Viterbo – Ragazzino vessato e umiliato in classe, Enrico Valentini, avvocato dei genitori, racconta a Storie vere su Rai 1, la vicenda in una puntata della trasmissione tv dedicata al bullismo.
Stamani il professionista davanti alle telecamere ha ripercorso la fasi che hanno portato i genitori a conoscere quanto stava avvenendo.
Sintetizzato dalla conduttrice: “Il ragazzo era insultato e maltrattato, con i compagni spinti a isolarlo e deriderlo. A segnalarlo sono stati gli alunni stessi”.
Le prime avvisaglie, come emerso, durante una lezione di catechismo in cui si parlava di bullismo: “In quell’occasione si è capito – ricorda Valentini – che qualcosa di poco normale stava avvenendo in classe.
Le maestre di catechismo si sono sentite in dovere d’avvertire la famiglia. I genitori, confrontandosi con altri, una volta avuta la conferma hanno avvertito gli organi della scuola e successivamente l’autorità giudiziaria”.
E sono partiti gli accertamenti. “Con una velocità – continua Valentini – sorprendente. Devo dire che da questo punto vista va un plauso alla magistratura e agli organi di polizia, che velocemente, in quindici giorni e con massima discrezione hanno portato a compimento gli accertamenti”.

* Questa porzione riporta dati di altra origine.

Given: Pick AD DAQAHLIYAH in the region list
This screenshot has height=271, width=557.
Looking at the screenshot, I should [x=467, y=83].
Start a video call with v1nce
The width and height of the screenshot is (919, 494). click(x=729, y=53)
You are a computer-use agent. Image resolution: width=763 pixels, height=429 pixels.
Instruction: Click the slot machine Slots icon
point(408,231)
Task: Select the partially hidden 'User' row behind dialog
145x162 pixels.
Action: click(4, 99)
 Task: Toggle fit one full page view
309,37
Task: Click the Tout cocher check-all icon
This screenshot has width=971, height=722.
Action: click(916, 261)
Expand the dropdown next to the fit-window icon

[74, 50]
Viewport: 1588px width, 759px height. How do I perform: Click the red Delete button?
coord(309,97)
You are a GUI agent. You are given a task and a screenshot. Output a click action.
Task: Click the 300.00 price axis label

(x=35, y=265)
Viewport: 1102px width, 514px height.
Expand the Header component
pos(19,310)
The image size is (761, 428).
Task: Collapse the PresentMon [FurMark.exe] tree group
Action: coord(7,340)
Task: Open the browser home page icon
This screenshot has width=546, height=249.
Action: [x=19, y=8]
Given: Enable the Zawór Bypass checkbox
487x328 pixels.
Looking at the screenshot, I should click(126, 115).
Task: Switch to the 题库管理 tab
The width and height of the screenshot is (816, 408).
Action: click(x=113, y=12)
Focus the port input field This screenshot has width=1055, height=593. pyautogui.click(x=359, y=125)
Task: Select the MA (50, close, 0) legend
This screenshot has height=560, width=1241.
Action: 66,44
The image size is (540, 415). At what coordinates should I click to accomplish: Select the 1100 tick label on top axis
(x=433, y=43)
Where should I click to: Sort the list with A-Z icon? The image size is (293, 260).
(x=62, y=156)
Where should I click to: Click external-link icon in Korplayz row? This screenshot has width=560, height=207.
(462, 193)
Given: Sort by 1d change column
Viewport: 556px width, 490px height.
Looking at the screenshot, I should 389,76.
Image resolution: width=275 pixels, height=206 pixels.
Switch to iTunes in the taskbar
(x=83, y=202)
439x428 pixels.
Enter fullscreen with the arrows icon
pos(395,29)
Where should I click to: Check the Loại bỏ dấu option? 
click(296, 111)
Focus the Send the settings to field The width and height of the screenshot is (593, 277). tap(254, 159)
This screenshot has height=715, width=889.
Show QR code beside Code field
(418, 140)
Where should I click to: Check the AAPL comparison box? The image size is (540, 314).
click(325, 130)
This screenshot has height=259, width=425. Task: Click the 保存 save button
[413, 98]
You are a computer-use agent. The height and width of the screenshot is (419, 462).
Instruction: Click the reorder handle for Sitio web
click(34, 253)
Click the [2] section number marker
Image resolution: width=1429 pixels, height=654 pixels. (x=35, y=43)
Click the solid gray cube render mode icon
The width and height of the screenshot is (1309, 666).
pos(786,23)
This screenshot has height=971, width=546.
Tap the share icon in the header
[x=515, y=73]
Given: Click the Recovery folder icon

L’insegnante è stata sospesa, ma durante la trasmissione, dito puntato anche contro il preside. Particolarmente duro il giornalista Alessandro Cecchi Paone. Che sposta l’attenzione dal piano giudiziario a quello amministrativo.
“Un preside – spiega Cecchi Paone – che non si accorge, che agisce dopo l’intervento di polizia e magistratura, deve andare via. Hanno nuove responsabilità derivanti dalla legge recente, ma evidentemente non sono stati formati per queste nuove responsabilità”.